Here’s an old prediction, now recast for 2011:  This will be Freddy Adu’s comeback year. 

His critics insist Adu is finished, barely a journeyman, and his latest gig is proof.  He has been practicing, without a contract, with FB Randers, now in 10th place out of 12 teams in the Danish super liga.   

Of course you could argue that at 21 Adu is still a hugely successful soccer player.  He’s made millions from big time sponsors, including Nike; he’s played for great teams, including the US National team; he’s scored deciding goals; been a reliable playmaker, and last year had a good run with Aris Salonika FC, the leading club in Greece’s second largest city, Thessaloniki. 

But in an age when success is a hangman’s scaffold and anyone who gets to the top must come down the trap door, Adu is portrayed as the prodigy who didn’t deliver on a promise. 

For those who don’t know the promise here’s a recap.   

Adu comes from the Ghanaian port city of Tema, a teeming suburb of Accra. It’s here that four-year-old Fredua Koranteng becomes a sassy street star.  

He might have remained invisible but his mother wins the Green Card Lottery, moves to America. At 12, he’s allowed to skip two grades in order to play on the varsity of a small private high school, The Heights.  Adu leads the team to a Maryland State Championship.   

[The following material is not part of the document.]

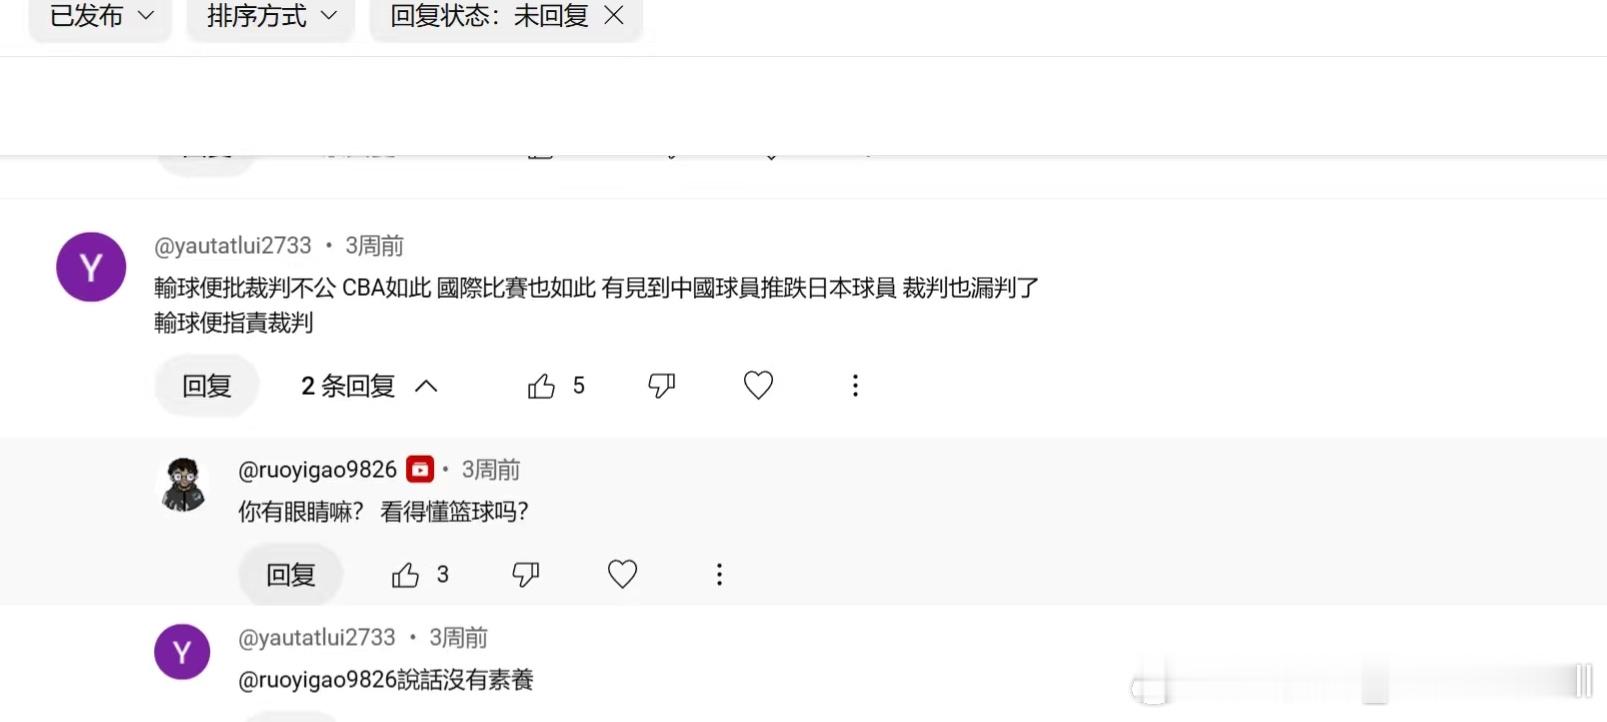Collapse the 2 条回复 thread
This screenshot has width=1607, height=722.
pos(369,386)
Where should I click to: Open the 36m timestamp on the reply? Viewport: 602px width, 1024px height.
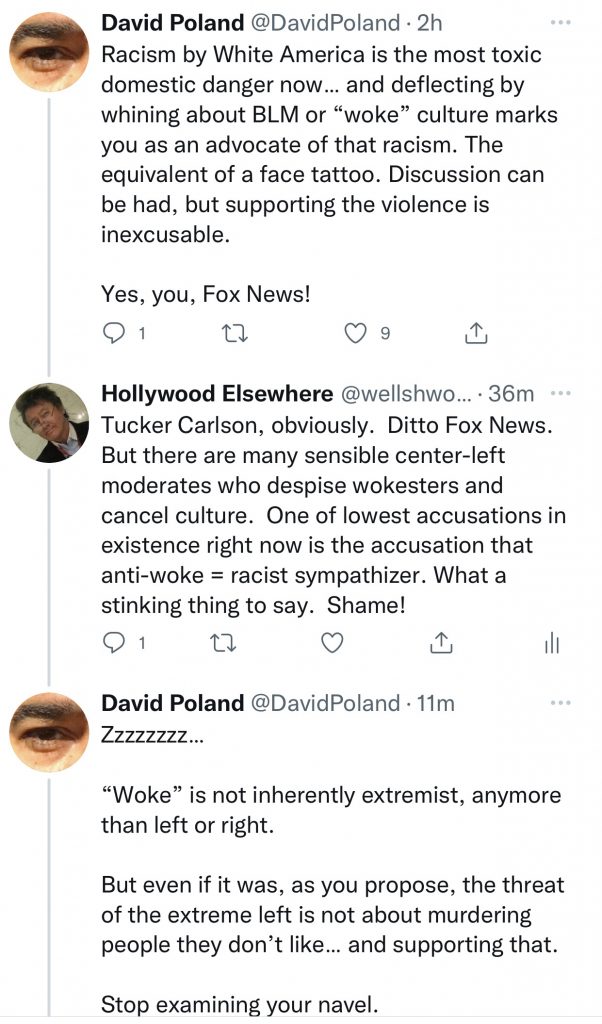[510, 394]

About the school, which is in Potomac, the headmaster writes in the online description, “At the Heights, parents are helped to form their sons into the type of men they would want their daughters to marry — men who will be great fathers.”  

Judging from the media gallery, including photos from the schools’ Annual Golf Classic, not many black fathers, or sons, ever go the Heights.  No, this would appear to be one of those places where fathers in their late 30s and early 40s, up to their eyeballs in Ralph Lauren, drive the pride, and if the Adus of the world can help them get to the winner’s circle then badda bing, badda boom. 

From there Adu goes to the IMG Soccer Academy, gets a feel from InterMilan, does time at DC United, gets a $1 million contract with Nike in 2003, has his 15 minutes on 60 Minutes, and then spins off to half a dozen mostly European teams, as well as the US national team.  

During Adu’s pro career, beginning in 2002 with the U17 national team, Adu has scored 54 goals in 198 games. 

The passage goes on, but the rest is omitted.